--- START DATA IN THIS EXERCISE ---

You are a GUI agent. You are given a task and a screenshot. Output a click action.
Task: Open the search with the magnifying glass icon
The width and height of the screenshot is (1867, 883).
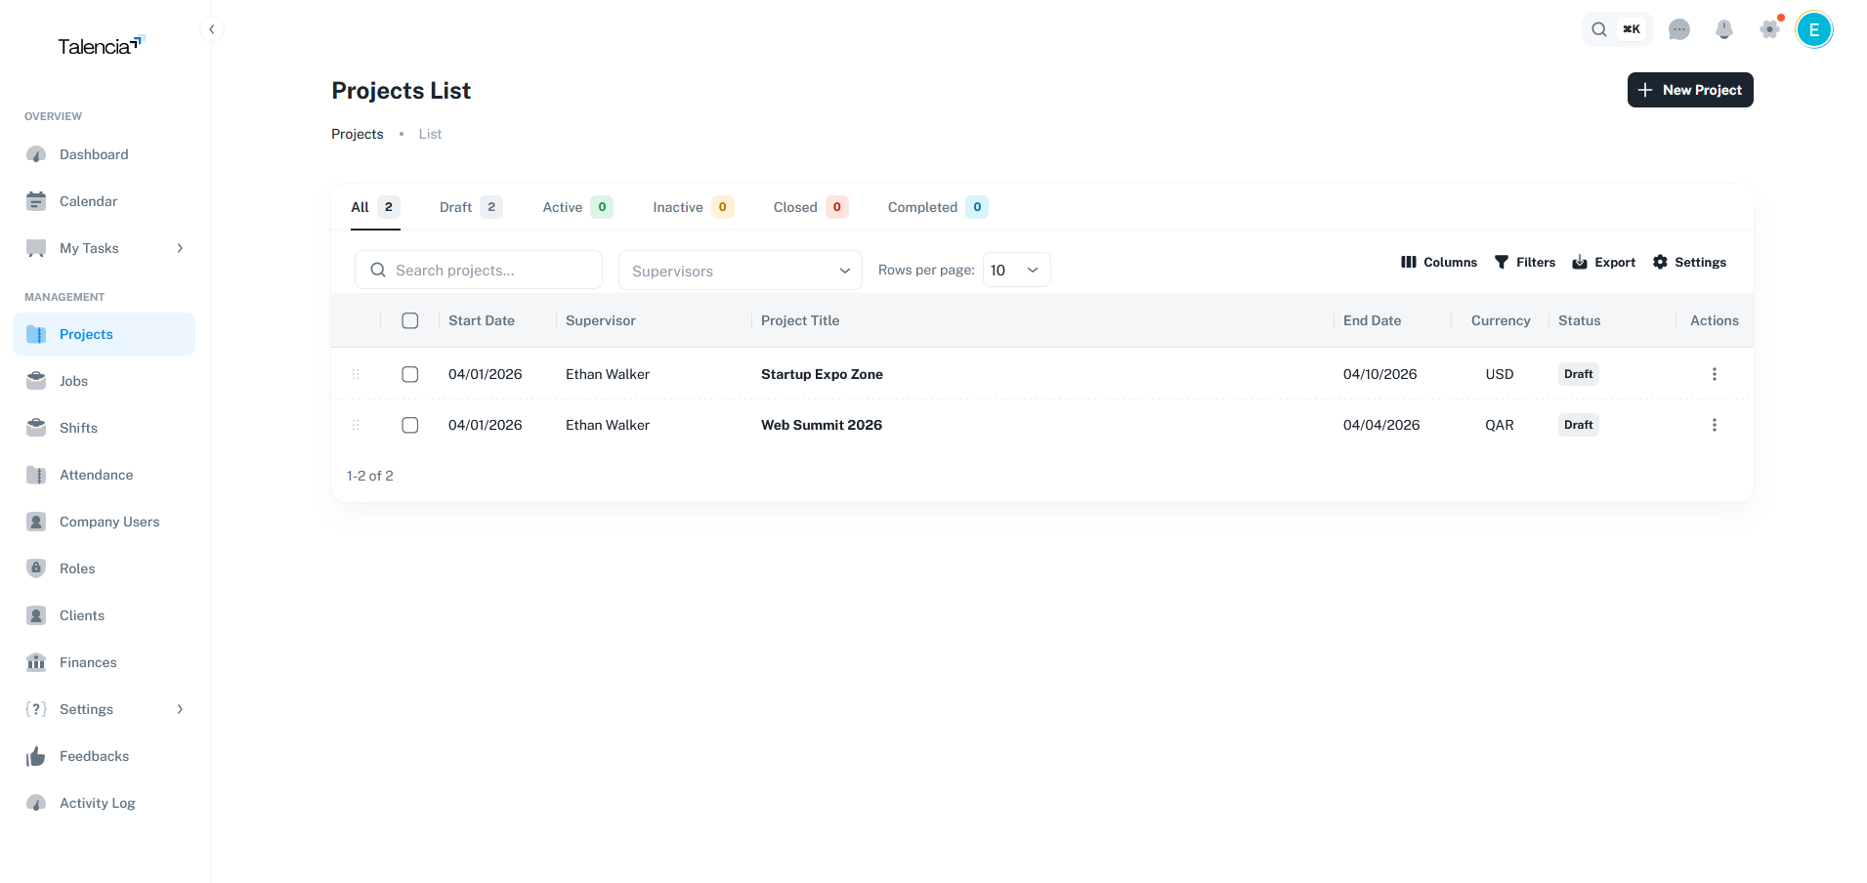click(1599, 29)
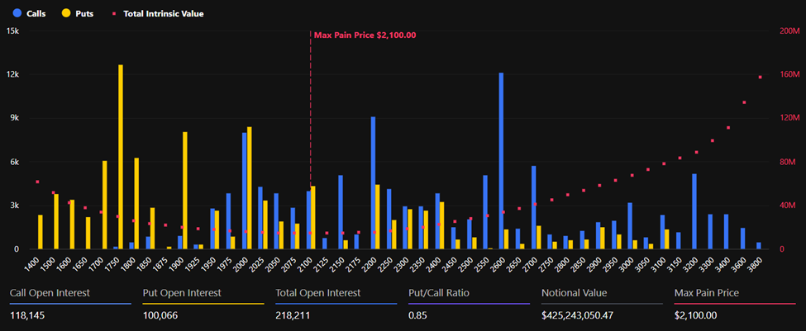The width and height of the screenshot is (806, 331).
Task: Click the Call Open Interest value 118,145
Action: point(31,314)
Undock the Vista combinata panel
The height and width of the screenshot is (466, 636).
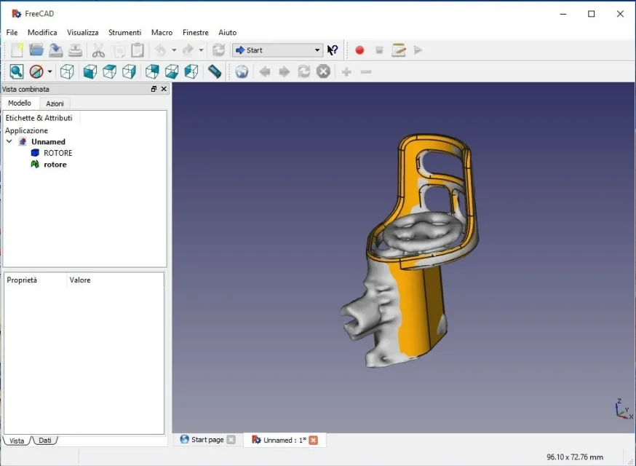pos(154,89)
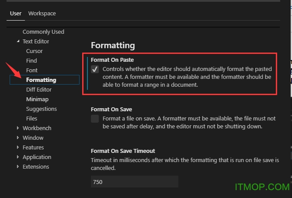Screen dimensions: 292x198
Task: Expand the Workbench section arrow
Action: click(18, 128)
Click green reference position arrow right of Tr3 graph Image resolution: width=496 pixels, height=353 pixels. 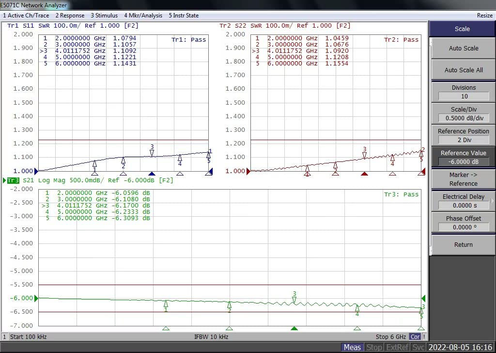424,298
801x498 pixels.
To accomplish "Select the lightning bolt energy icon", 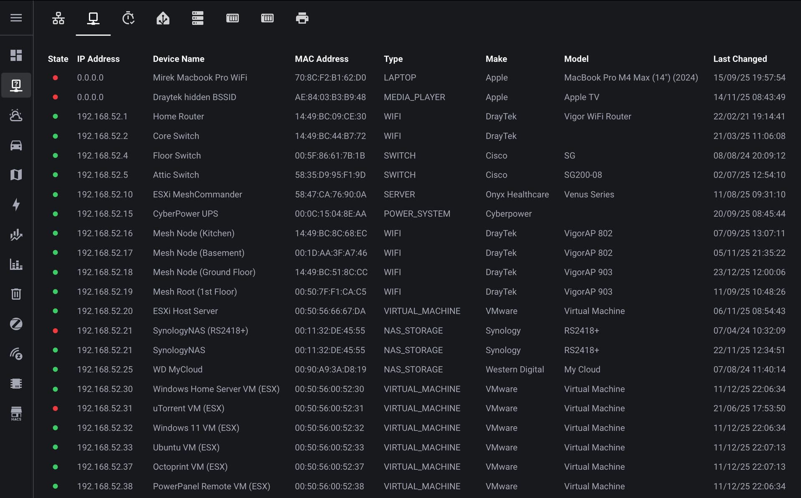I will click(16, 204).
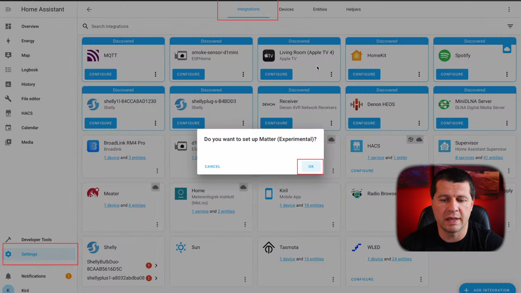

--- END DATA IN THIS EXERCISE ---

- **PROBLEM DETAILS**:
Switch "magnifying glass" to "loupe" in everything from the start of the material down to the line containing "Action: point(31,314)", and write those lines out again with nothing else changed. Leave the pictures out of your answer.

- **SOLUTION BELOW**:
You are a GUI agent. You are given a task and a screenshot. Output a click action.
Task: Open the search with the loupe icon
The width and height of the screenshot is (1867, 883).
click(1599, 29)
The width and height of the screenshot is (806, 331).
Task: Click the Call Open Interest value 118,145
Action: point(31,314)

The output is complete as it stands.